> **Task prompt**
From the entries, copy each line that includes "button".

> **Extracted data**
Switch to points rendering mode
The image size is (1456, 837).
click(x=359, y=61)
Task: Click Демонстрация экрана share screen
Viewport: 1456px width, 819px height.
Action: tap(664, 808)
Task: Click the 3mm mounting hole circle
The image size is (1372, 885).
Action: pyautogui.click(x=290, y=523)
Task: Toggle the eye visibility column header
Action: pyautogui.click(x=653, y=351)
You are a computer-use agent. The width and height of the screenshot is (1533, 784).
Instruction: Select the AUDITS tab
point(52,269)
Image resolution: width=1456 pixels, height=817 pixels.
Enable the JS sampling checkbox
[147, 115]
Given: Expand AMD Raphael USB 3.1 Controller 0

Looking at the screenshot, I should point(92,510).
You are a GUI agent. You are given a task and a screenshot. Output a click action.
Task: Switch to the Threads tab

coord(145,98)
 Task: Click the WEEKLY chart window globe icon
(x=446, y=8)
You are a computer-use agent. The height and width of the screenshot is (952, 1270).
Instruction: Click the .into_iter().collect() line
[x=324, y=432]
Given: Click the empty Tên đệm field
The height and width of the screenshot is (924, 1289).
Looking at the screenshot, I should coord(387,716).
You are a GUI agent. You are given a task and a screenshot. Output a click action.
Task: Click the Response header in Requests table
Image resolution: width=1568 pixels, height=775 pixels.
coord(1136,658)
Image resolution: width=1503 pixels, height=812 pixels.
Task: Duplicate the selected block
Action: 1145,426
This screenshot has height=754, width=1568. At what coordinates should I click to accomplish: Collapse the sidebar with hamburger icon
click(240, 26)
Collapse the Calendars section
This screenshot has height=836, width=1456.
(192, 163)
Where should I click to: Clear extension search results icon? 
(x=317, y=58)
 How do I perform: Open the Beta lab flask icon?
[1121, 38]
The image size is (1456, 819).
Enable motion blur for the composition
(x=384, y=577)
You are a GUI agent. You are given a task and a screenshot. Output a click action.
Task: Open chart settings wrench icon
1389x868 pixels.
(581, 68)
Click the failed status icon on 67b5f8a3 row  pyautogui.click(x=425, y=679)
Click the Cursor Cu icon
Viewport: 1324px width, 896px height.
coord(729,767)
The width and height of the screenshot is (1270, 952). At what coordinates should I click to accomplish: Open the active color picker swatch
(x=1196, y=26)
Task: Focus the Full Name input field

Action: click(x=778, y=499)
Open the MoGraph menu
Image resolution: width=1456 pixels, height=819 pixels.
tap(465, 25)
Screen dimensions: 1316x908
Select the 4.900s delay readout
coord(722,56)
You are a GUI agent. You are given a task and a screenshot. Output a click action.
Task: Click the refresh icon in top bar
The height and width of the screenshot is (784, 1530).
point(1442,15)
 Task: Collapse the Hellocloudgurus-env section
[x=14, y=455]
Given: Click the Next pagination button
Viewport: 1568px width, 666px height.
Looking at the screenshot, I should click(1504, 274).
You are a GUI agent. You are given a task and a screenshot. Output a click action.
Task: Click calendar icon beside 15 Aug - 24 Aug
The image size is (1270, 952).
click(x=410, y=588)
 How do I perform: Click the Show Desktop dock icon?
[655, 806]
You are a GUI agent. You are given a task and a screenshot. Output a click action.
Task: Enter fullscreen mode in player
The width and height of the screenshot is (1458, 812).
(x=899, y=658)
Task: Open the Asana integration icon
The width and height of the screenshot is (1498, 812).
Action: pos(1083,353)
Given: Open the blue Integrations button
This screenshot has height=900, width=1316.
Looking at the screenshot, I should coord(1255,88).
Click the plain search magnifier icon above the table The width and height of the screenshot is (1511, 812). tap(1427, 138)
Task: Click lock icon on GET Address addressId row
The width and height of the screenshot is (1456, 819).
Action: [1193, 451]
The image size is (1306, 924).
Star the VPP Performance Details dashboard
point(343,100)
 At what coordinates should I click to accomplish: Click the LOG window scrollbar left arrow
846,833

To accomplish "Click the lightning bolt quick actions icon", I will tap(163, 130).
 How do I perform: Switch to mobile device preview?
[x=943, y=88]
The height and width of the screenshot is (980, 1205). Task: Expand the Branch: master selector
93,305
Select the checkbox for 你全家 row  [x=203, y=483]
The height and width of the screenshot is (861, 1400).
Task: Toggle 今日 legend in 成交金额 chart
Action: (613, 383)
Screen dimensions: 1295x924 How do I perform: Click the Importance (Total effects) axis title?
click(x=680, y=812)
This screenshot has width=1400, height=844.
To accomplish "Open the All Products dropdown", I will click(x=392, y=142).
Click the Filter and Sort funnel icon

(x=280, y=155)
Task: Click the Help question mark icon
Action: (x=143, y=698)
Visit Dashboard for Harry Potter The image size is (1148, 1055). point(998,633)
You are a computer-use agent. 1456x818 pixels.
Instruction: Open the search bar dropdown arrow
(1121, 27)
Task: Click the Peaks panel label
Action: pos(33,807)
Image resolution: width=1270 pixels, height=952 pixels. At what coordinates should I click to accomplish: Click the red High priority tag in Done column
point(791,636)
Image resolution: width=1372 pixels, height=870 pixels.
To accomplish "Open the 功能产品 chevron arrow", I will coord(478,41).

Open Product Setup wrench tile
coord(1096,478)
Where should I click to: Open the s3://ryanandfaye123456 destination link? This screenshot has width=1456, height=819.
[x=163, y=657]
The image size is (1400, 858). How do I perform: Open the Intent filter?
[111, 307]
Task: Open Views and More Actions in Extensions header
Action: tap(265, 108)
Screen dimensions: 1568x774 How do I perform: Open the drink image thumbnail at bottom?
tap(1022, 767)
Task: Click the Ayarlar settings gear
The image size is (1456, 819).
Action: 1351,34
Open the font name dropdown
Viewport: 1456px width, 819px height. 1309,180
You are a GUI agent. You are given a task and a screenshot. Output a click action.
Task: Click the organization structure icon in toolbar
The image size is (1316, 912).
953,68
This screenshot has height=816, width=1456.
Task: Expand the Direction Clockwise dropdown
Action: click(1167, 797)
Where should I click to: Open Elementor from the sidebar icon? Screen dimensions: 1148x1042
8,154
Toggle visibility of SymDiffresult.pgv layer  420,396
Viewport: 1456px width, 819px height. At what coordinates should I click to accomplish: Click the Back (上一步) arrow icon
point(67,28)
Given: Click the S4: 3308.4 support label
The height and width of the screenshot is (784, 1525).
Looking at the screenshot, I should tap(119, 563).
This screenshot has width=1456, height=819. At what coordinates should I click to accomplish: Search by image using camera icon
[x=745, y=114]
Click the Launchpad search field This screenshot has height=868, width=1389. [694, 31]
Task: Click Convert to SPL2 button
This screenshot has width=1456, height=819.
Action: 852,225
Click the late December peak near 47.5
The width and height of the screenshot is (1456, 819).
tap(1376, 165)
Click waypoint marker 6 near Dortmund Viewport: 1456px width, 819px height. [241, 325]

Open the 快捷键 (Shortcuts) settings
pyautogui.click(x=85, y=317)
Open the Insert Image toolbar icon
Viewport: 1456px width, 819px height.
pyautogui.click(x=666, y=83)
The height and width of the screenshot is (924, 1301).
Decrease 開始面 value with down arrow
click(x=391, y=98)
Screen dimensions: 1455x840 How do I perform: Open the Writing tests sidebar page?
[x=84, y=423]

> **Solution to the exercise**
Given: Click the Next pagination button
Given: Open the blue Integrations button
Task: Click Convert to SPL2 button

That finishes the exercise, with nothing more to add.